Città Capitale della Cultura: una sfida di crescita e responsabilità

Città Capitale della Cultura: una sfida di crescita e responsabilità

4 Agosto 2016 Off Di Direzione Rivista Siti Unesco

Sono 21 le candidate a “Città Capitale della Cultura” per il 2018:  Alghero, Aliano, Altamura, Aquileia, Caserta, Comacchio, Cosenza, Ercolano, Iglesias, Montebelluna, La Spezia, Ostuni, Palermo, Piazza Armerina, Recanati, Settimo Torinese, Spoleto, Trento, Unione dei Comuni Elimo Ericini, Vittorio Veneto,  alle quali si aggiunge la Candidatura congiunta di Viterbo – Orvieto – Chiusi.

A darne notizia ieri il MiBACT, che ha trasmesso al presidente della Conferenza Unificata l’elenco delle città candidate per avviare la procedura di valutazione che si concluderà entro il 31 gennaio 2017.  Come nelle precedenti edizioni, la Capitale Italiana della Cultura 2018 riceverà dal Governo un contributo pari ad un milione di euro per la realizzazione del progetto.

La giuria, chiamata ad esaminare i 21 progetti, sarà composta da sette esperti di chiara fama nel settore della cultura, delle arti, della valorizzazione territoriale e turistica.
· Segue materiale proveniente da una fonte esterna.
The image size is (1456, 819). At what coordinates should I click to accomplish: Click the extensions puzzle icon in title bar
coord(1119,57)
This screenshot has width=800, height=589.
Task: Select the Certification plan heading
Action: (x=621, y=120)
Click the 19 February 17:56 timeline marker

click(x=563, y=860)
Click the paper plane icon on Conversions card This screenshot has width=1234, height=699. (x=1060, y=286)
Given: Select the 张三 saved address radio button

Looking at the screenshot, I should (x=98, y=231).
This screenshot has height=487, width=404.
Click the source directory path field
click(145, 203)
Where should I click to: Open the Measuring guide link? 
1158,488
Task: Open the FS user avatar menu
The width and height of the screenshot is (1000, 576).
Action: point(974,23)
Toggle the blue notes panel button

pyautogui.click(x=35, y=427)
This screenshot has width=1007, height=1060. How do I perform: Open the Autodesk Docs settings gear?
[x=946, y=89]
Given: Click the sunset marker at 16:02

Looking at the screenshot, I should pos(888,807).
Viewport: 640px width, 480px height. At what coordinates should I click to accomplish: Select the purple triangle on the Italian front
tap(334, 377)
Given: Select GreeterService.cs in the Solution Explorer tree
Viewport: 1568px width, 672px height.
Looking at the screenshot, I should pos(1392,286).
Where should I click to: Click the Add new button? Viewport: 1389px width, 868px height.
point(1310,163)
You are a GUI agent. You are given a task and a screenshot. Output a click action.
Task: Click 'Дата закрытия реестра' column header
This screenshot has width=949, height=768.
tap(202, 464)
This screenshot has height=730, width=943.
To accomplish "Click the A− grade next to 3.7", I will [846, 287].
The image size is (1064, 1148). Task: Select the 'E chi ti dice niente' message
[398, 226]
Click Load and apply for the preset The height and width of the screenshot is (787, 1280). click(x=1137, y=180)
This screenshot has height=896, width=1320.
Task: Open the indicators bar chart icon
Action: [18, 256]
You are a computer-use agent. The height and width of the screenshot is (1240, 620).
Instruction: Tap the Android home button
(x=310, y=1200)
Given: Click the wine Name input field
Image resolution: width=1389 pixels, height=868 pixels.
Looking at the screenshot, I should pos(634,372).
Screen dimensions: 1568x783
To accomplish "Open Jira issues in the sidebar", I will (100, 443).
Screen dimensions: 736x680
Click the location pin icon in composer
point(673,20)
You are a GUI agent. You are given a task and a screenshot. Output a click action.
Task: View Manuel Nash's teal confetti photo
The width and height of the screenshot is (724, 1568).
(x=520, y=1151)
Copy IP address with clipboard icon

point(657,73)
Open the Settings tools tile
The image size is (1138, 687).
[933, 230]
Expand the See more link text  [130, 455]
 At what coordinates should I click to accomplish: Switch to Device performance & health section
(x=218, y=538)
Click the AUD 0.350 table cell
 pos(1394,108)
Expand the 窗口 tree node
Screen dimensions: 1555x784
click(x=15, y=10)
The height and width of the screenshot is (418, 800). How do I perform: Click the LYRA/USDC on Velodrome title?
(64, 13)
Entro la metà di novembre verrà definita una short list delle 10 città finaliste, tra queste sarà selezionata la vincitrice entro il 31 gennaio 2017.

“Le esperienze finora realizzate, da quella in corso a Mantova fino alla prossima di Pistoia, dimostrano come il titolo di Capitale Italiana della Cultura sia in grado di mettere in moto un meccanismo di progettazione virtuosa e di promozione delle città, coinvolgendo tutte le realtà economiche e sociali dei territori e rafforzando il concetto di Italia museo diffuso” ha commentato il Ministro dei Beni e delle Attività Culturali e del Turismo, Dario Franceschini.

L’iniziativa “Capitale Italiana della Cultura” è volta a sostenere, incoraggiare e valorizzare la autonoma capacità progettuale e attuativa delle città italiane nel campo della cultura, affinché venga recepito in maniera sempre più diffusa il valore della leva culturale per la coesione sociale, l’integrazione senza conflitti, la creatività, l’innovazione, la crescita e infine lo sviluppo economico e il benessere individuale e collettivo.

Il conferimento del titolo “Capitale Italiana della Cultura”, in linea con l’Azione UE “Capitale Europea della Cultura 2007-2019”, si propone di migliorare l’offerta culturale, rafforzare la  coesione e  l’inclusione sociale, implementare le strategie di  sviluppo della partecipazione pubblica; incrementare l’attrattività turistica e l’utilizzo delle nuove tecnologie;  promuovere l’innovazione e l’imprenditorialità nei settori culturali e creativi nonché il conseguimento di risultati sostenibili nell’ambito dell’innovazione culturale.